I'm interested in all these questions, particularly because I'm trying to wrap my head around creating a course that'll help students navigate the information landscape when I struggle with that every day myself. (Whether that course will ever happen is an open question, but anyway.)

The answer to the "why do we need news orgs/analysis" question probably comes down to the old idea that, put simply, we need help interpreting and making sense of the world, especially in an era of information overload. But, to go on a bit of a tangent here, I think you're getting at another core issue when you say "I just wish we had a broader definition (and therefore standards) for news that isn’t traditional." Not sure if I'm reading you right here, but I think you're pointing to the conundrum we find ourselves in when, on the one hand, non-traditional news creators offer new ways to produce and consume news (and an implicit or explicit critique of the limitations of traditional news creation) but, on the other hand, the modes of creating and disseminating are disorientingly new and therefore leave us struggling to define what the criteria are for quality and trustworthiness in these new news sources.

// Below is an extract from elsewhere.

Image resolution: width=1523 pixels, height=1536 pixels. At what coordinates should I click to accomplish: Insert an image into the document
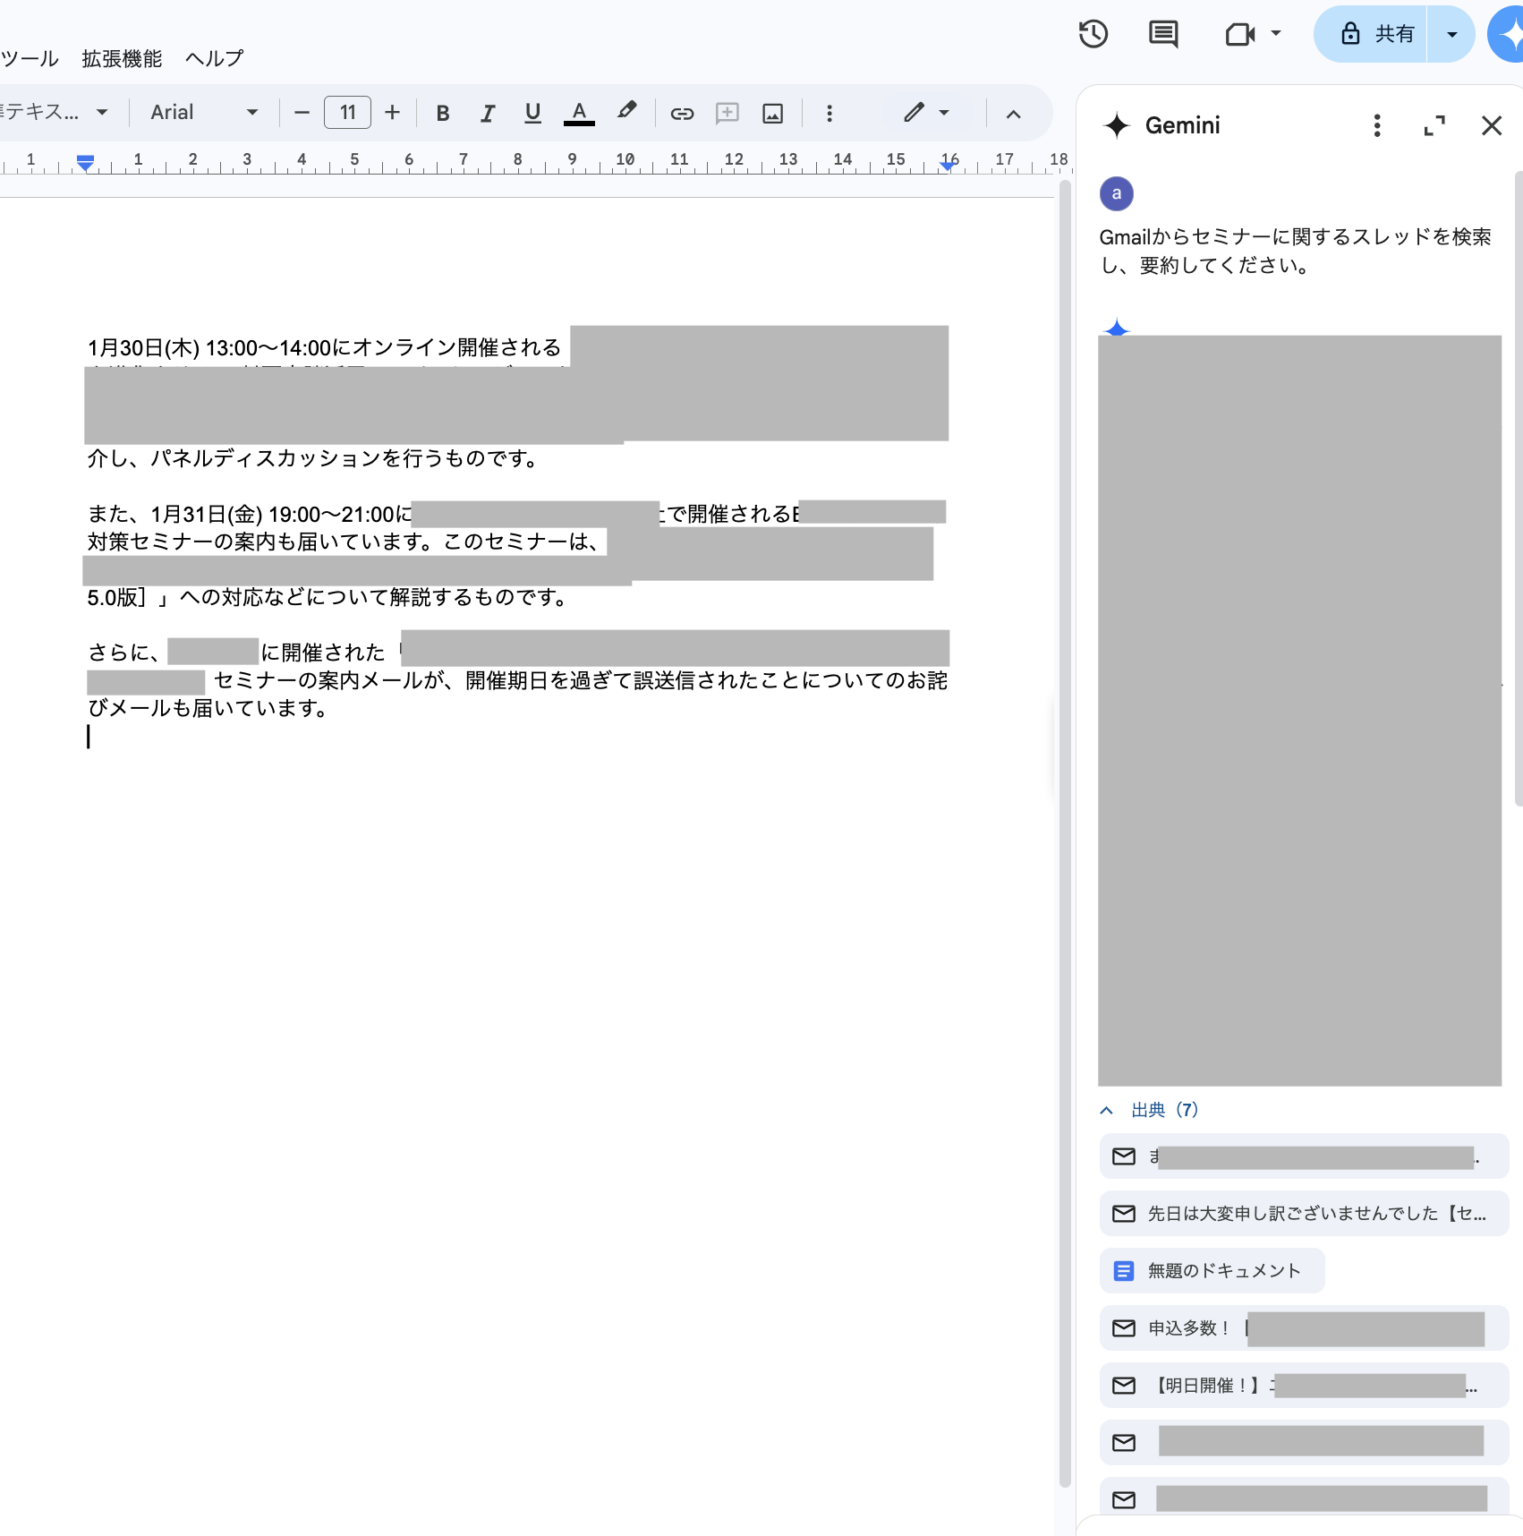[x=773, y=112]
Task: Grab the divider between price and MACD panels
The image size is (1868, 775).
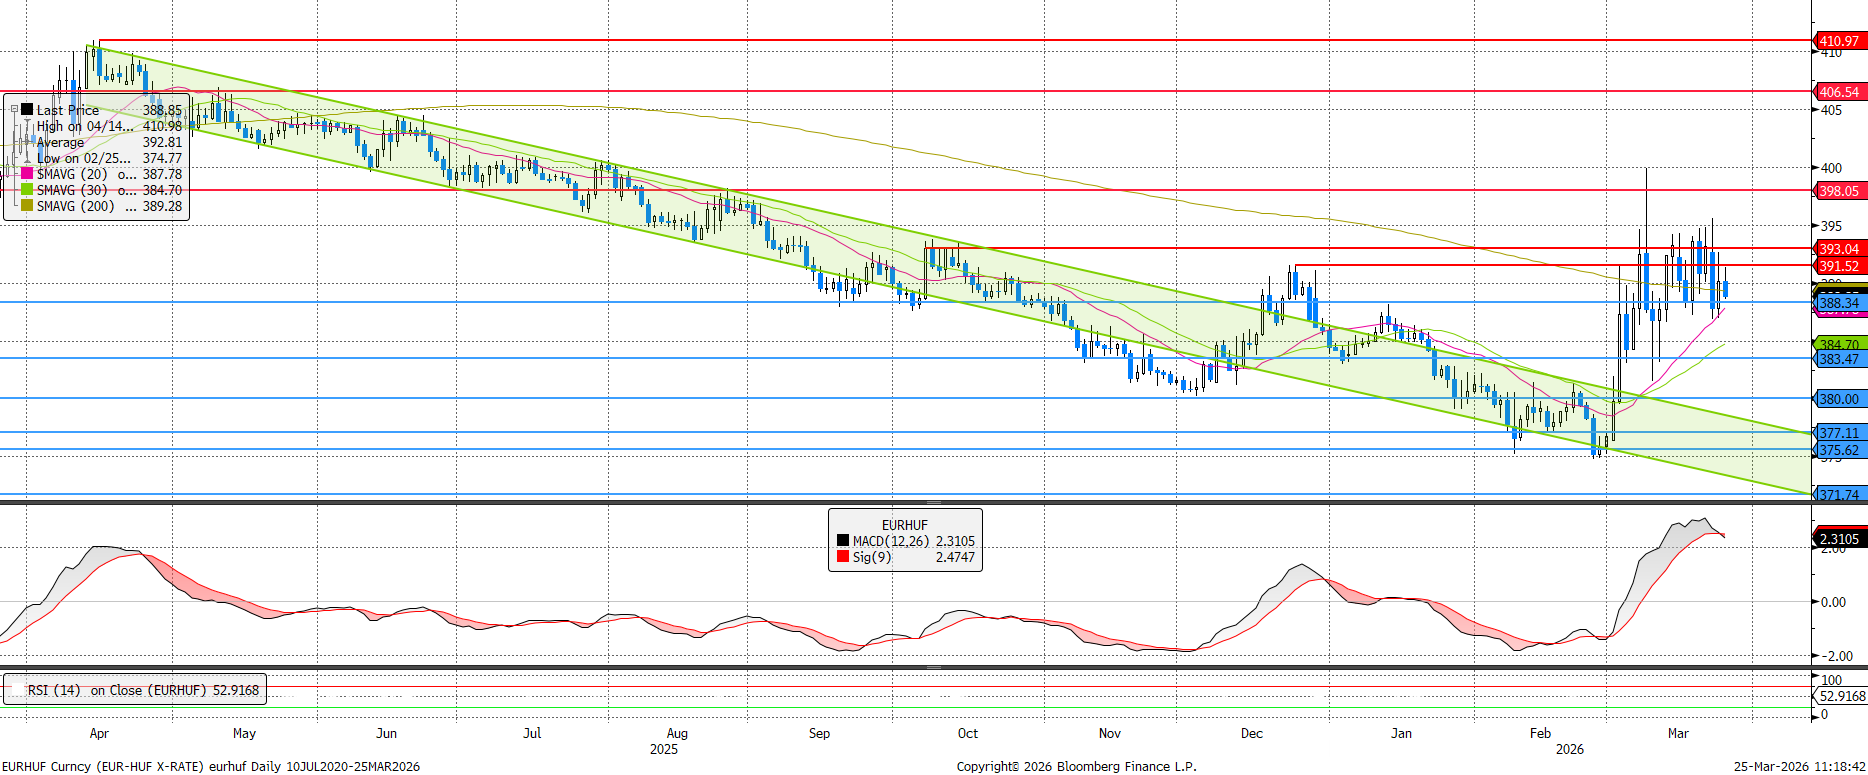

Maybe that's another reason we need news organizations (in the broadest conception of the term): because we need to collectively have a coherent conversation on what constitutes good practice and how to hold each other accountable. But this brings us back to your question #7, really: if the news "organization" is now, in a sense, all of us, then is it even possible to have a coherent conversation or create a set of standards? I'm not sure if I'm making sense here--it's kind of an overwhelming set of topics.